Mayor…of London. So, Boris, what would your reaction be to a terrorist outrage in the capital? Getting a f**king haircut would be a start.
Boris is an excellent example of the media saying something so often: in this case – ‘he’s really clever’, that the addled twat must believe it himself. The problem is that we will now be subject to his deranged rantings during the election.
Still, I bet the media are loving it. Shame for Londoners – Ken will be re-elected no doubt, but it would be good to see the opposition parties put up a decent candidate, Dick Wittington’s cat, for instance?

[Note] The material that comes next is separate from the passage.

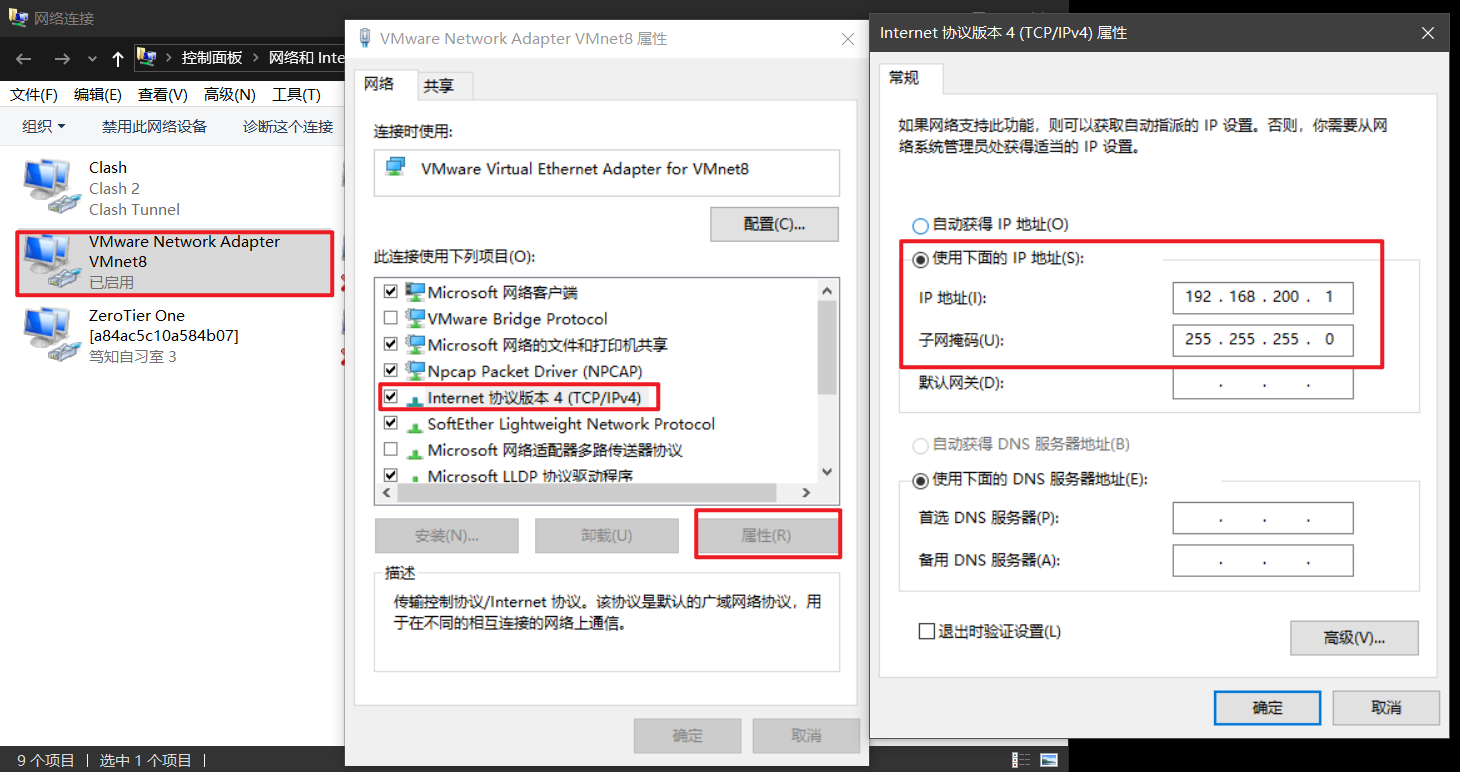Select the Npcap Packet Driver item icon
This screenshot has height=772, width=1460.
click(x=415, y=371)
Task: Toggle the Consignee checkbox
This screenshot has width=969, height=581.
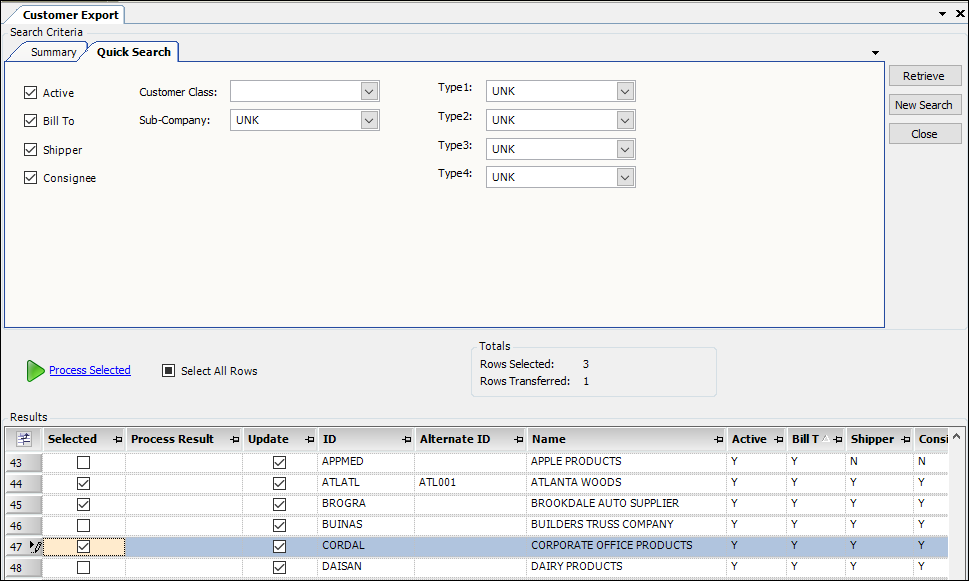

Labels: Boris Johnson, Celebrity, Ken Livingstone, London, Mayor of London, Media, Politics
1 Comments:
Yes, while I'm afraid America is guilty of this whole "talentless" celebrity bandwagon, it certainly has caught on in the UK it seems..this is just my American opinion, of course, but it stems from yesterday afternoon when I was lazing about on my couch and flipping through the channels on the TV---I was drawn back to the complete crap they call "Katie and Peter". WTF? I had to continue watching it for the entire length of the show in order to figure out that Jordan and Katie are the same person. That's the most bizarre thing I've ever heard of....maybe I'll just blame all of my slutty escapades on my "other personality"...Since when is a split personality not a serious mental condition that requires medication? The world embraces it now apparently...of course, I guess one has to have 3 boob jobs so as not to be locked up in the looney bin.